Over the weekend, I finally did something I had been contemplating for years. I used a permanent dye on my hair to make it purple. I had used a temporary dye over the summer a few years ago, and liked the way it looked, but didn’t go for permanent because I was about to start a teaching career. Schools tend to frown on teachers with hair colors that do not usually naturally occur in the human population.
However, since becoming disabled, I had started thinking more and more about going back to purple. At first, I resisted because I was job hunting after having to leave my teaching career due to my disability. Feeling as though I was maneuvered out of teaching after my diagnosis, I have been very up front on those “optional” EEOC disclosure statements letting potential employers know I have a disability. As more and more of the 150+ job applications I have sent out have been either ignored or rejected – despite my Master’s Degree, tons of experience in a variety of fields – having an “interview ready” appearance became less and less important.

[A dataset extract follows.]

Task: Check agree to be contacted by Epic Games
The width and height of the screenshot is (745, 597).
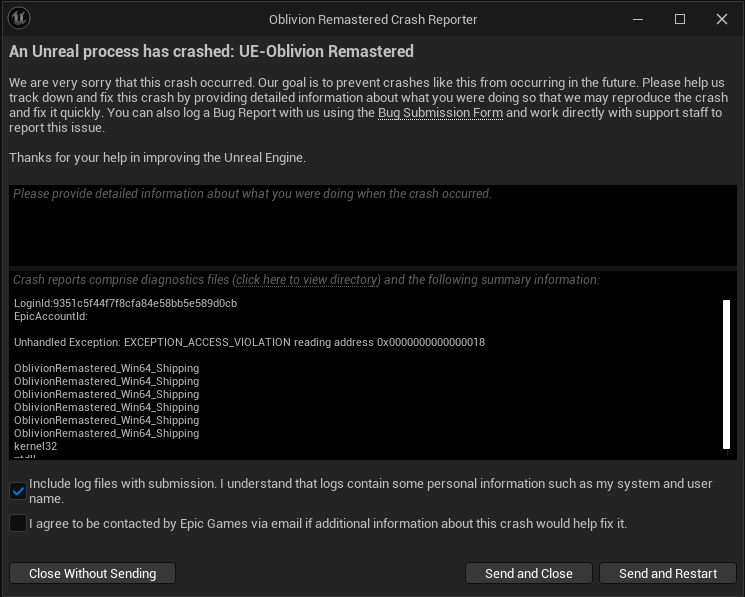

More and more, I started noticing the way people stared at me when I was in public. For one thing, more often than not, I have a pronounced limp due to the damage that Psoriatic Arthritis has wrought to my spine and hips. PsA has also caused other damage that affects my ability to walk without pain (plantar fasciitis), my ability to grasp things without dropping them, often in public (carpal tunnel, peripheral neuropathy, tennis elbow, trigger finger), and has caused me to be extremely fatigued almost all the time. So, when the pain is too great, I have to use one of the motorized carts at the store. Because I am also plus-sized, that gets the most stares. I even hear muttered comments about “fat, lazy people,” which grow even louder when I also use my SNAP card to buy groceries for me and my son at said store.

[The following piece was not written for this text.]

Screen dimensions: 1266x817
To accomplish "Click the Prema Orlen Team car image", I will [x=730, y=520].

Friday, after receiving a huge batch of emails stating I “wasn’t right for the position” and having encountered ableism and disdain at the workforce solutions office, I had had enough. I called my stylist and friend and told her I was done. I was ready to go purple. See, people have been staring at me for all the wrong reasons. Because of how I walk, because of how I dress (comfort is key due to constant pain), because of my size, because I keep my hair super short due to migraines (which is culturally not as accepted where I live), for a variety of reasons that have nothing to do with who I am, and all about other peoples’ judgment. I had had enough. I decided I wanted to take control. By golly, if people were going to stare at me, I was going to give them a REAL REASON to stare, one that I control and has everything to do with how I see myself, and not what judgments and bias they have ascribed to me. I wanted people to stare at me because I look fine as f*ck with purple hair, not because they pitied me or had scorn for me.
Through something as simple as hair dye, I have wrested control of how I am seen in the world from others and placed it squarely back where it belongs – in my own control.
I had to boost the color detection in the photo to show how purple my hair is. I will take photos in better light once I am allowed to wash it again. LOL. One good thing about having lots of gray hair, my hair is multiple shades and brightnesses of purple, making it look almost like purple fire on top of my head. Yes, please stare. I know it’s all about the hair!